Exercise brief:
Rewrite the data starting at the line that contains "Tap the large Brahim profile picture" and ending at the line that contains "(x=508, y=222)", replacing "large" with "big" and keeping everything else the same. Give only those lines, without the pictures.
* BEGIN Raw records *
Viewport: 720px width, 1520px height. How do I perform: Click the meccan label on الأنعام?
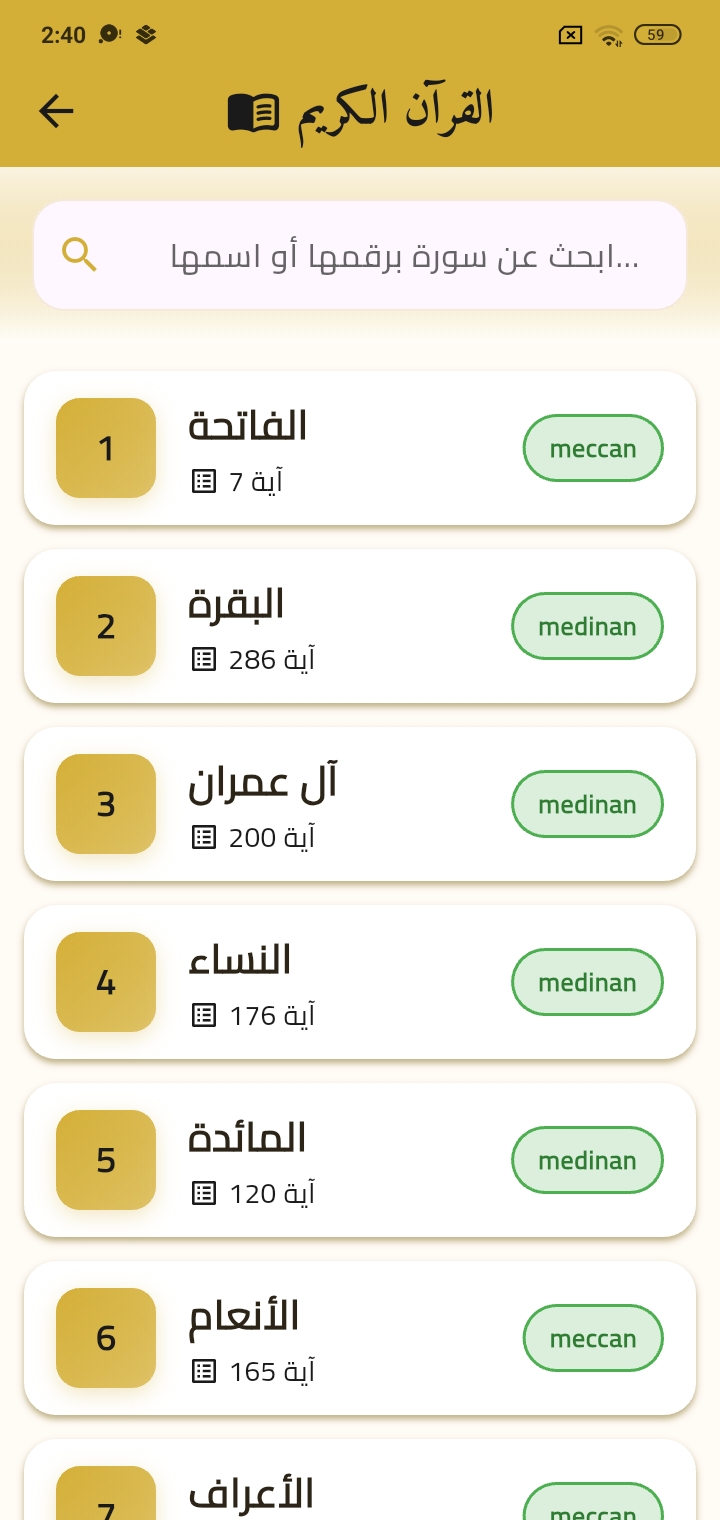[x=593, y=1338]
* END Raw records *
* BEGIN Raw records *
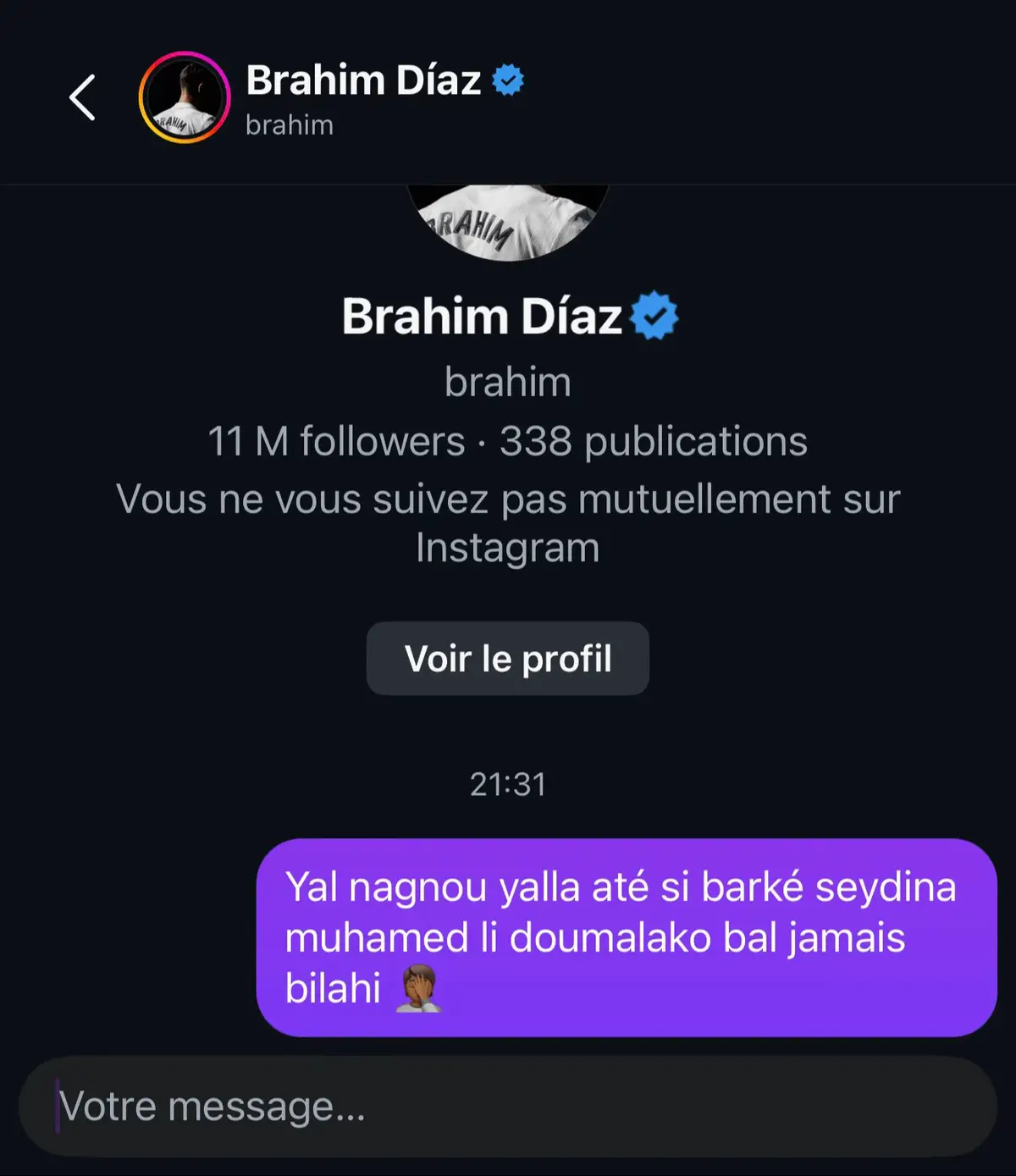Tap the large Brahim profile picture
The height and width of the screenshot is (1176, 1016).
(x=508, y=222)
* END Raw records *
* BEGIN Raw records *
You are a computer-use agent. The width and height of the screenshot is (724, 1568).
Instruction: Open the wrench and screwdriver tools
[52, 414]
* END Raw records *
Final result:
Tap the big Brahim profile picture
The height and width of the screenshot is (1176, 1016).
(x=508, y=222)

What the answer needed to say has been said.